One of them is a dummy, a fully white book of 256 pages that is an exact copy of another book I have, at least in size, weight, amount of pages and quality of the paper. Once full potentiality, carrying the fantasy of a thousand possible books, it is now charged with the memory of the one book it became and the composition process that led towards it.
Or take the small black notebook sitting next to it, its pages empty save for lineation. It's the one and only black notebook I possess, awaiting a story. A so-called Moleskine, it is not without history, for these notebooks are famous as the ones in which writer-traveller Bruce Chatwin recorded his personal “songlines”. Reaching now for Chatwin's eponymous book, I read: “In France, these notebooks are known as carnets moleskins: “moleskine”, in this case, being its black oilcloth binding. Each time I went to Paris, I would buy a fresh supply from a papeterie in the Rue de l'Ancienne Comédie. The pages were squared and the end-papers held in place with an elastic band. I had numbered them in series. I wrote my name and address on the front page, offering a reward to the finder. To lose a passport was the least of one's worries: to lose a notebook was a catastrophe.” .
Then there is a book with a green cover and faint lilac lettering: How To Do Things With Words. And next to it a bright pink one with green lettering: How To Do Things With Art. For now, I place them back on shelf. Also there: a yellow philosophy book that traces yet another beginning: Zur Welt kommen - Zur Sprache kommen. Yellow. And a stack of novels by Paul Auster, Italo Calvino and Enrique Vila-Matas I might want to delve into later on. .
Three more publications await my attention. They are all by Mette Edvardsen. They are all white with black lettering. The first one is a large size booklet that reads Opening. On the first page it says: “This text is a written documentation, a collection of notes, a list of sources, a performance score and a description of the piece Opening by Mette Edvardsen.” The second one is a book with a white cover, blank except for the spine, which reads every now and then. The third is a booklet with a mere list of words on flimsy paper that makes the words shine through. Its first word is “table”, the last one “black”. In between are all the words used by Mette Edvardsen in her performance Black. Here I will start, once more. .
The first page contains thirteen words, one word per line: “table / chair / lamp / shade / light / floor / there / here / one / two / three / steps / plant”. So far the words seem to match the actual situation in my working room. I turn the page. “here / there / water”. Here, the realities of words and things deviate, for I'm drinking coffee, not water. There, I do not hear a knock on the door, but ignore it anyway. A few pages ahead I read “sit / right / now / here / cup / coffee”. That feels better, somehow right. I'm reading the words and also reading my room, verifying whether these words exist out there, sounding their resonance beyond the page. Words and things.
Slowly my memories of the performance come back, but I try to inhibit them and read on. “small / book / big / print / two / three / sticks / and / one / stone / dead / things.” Now my mind travels to another collection of traces from Black, an installation in the theatre foyer with black objects arranged in a perpendicular grid, with one empty spot. A page before I had come across a “dog”, or at least the word “dog”. Maybe the animal is still running loose in the theatre. I imagine it sprayed over with mat black paint as well. The telephone goes and I try to ignore it but find I am distracted, can't tell exactly where I am, where my mind is. .

_DIRECTIVE 1_
Return everything in the essay about Mette Edvardsen's Black from "Slowly my memories" down to "my mind is. .", word for word.
_DIRECTIVE 2_
Carry the essay about Mette Edvardsen's Black onward, starting after its final sentence.

_INFORMATION PROVIDED_
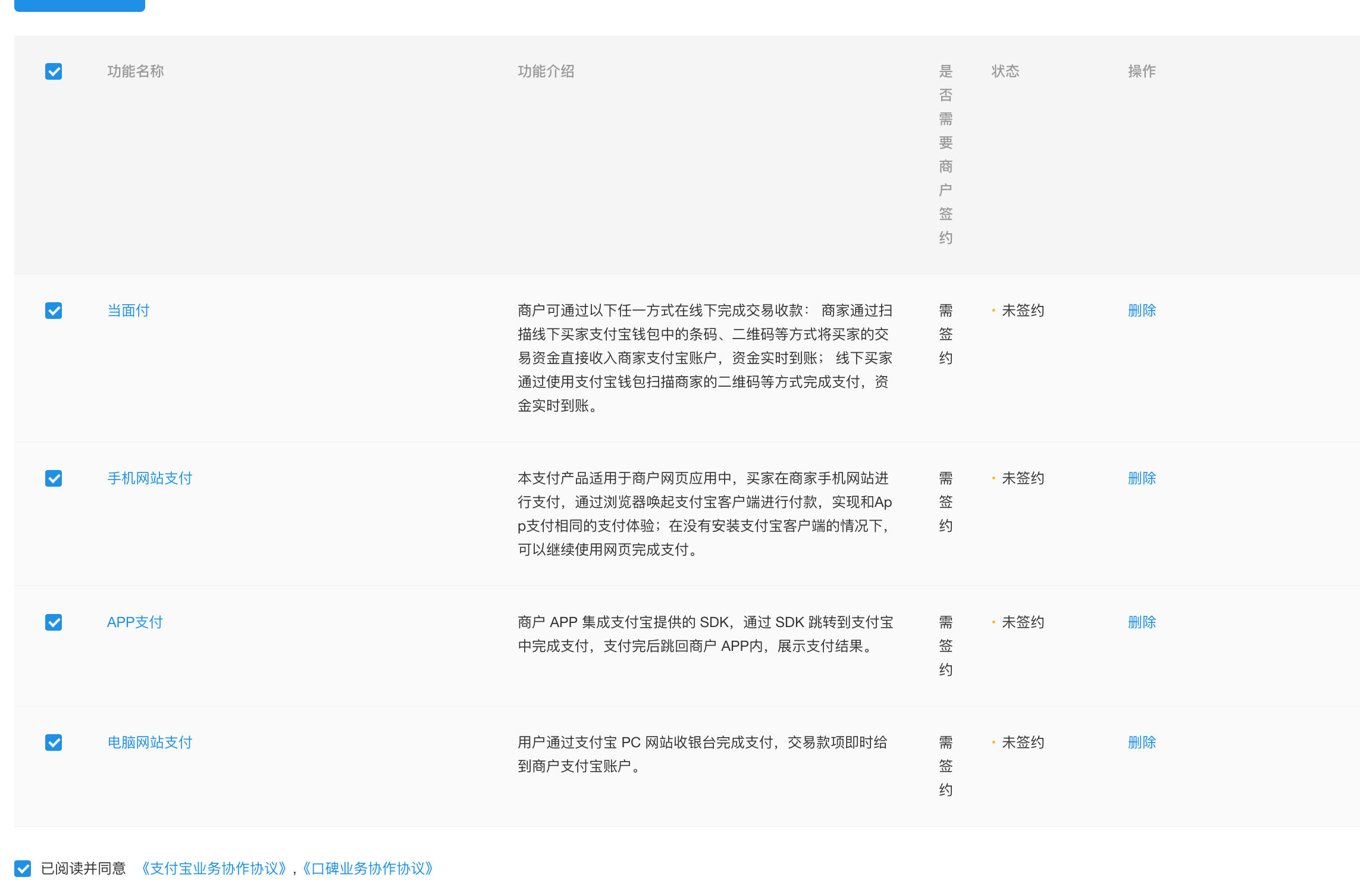Click the 未签约 status on the 当面付 row
Image resolution: width=1360 pixels, height=896 pixels.
pos(1023,310)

_OUTPUT 1_
Slowly my memories of the performance come back, but I try to inhibit them and read on. “small / book / big / print / two / three / sticks / and / one / stone / dead / things.” Now my mind travels to another collection of traces from Black, an installation in the theatre foyer with black objects arranged in a perpendicular grid, with one empty spot. A page before I had come across a “dog”, or at least the word “dog”. Maybe the animal is still running loose in the theatre. I imagine it sprayed over with mat black paint as well. The telephone goes and I try to ignore it but find I am distracted, can't tell exactly where I am, where my mind is. .

_OUTPUT 2_
I start reading again from the beginning until “water”, the point of deviation. I know now there is “coffee” ahead, but some words will remain missing. For instance “jazz”, “crocodile”, “sunlight”, or “red / carpet”, not to mention the dust on top of it and the stories swept under. No wait, in the middle of the booklet “dust” is brought to “speak” and even “sing / song / say / yeah”. And then further on “the / shape / quite / distinct / but / obscured / by / dust” and even more “shapes / and / thickness / of / dust”. I now also remember “tiny / particles”, and looking for the words I discover a “carpet”! .
Again my memories of the performance come back, and again I try to inhibit them for a moment and carry on with reading. “cup / plant / chair / window”. I look out of the window and now don't want to inhibit my memories of the performance any longer. I flip through the booklet until I find the following words: “fresh / air / window / on / one / side / see / nothing / there”. Again I look out of the window, and though the glass is dirty I see something there. Nothing in the text, something out there. This doesn't feel right. I'm stuck. A window in a text isn't a window in the world isn't a window in the theatre. This is the actual point of deviation where one bumps into boundaries. As much as I like to compose my own experience as a reader or spectator, words and things and their particular organisation also have a hand in this, a thousand invisible hands. .
The characters in Paul Auster's novels often find themselves stuck in a situation, upon which they wipe out their past and start an altogether new life. These haphazard trajectories resonate with the music of chance and with American foundational myths, but foremost they embrace the literary possibility of a life in which experience and emotions are severed from memory. Whilst reading, I've always wondered where these realities go. And: who is responsible for these sudden beginnings and endings?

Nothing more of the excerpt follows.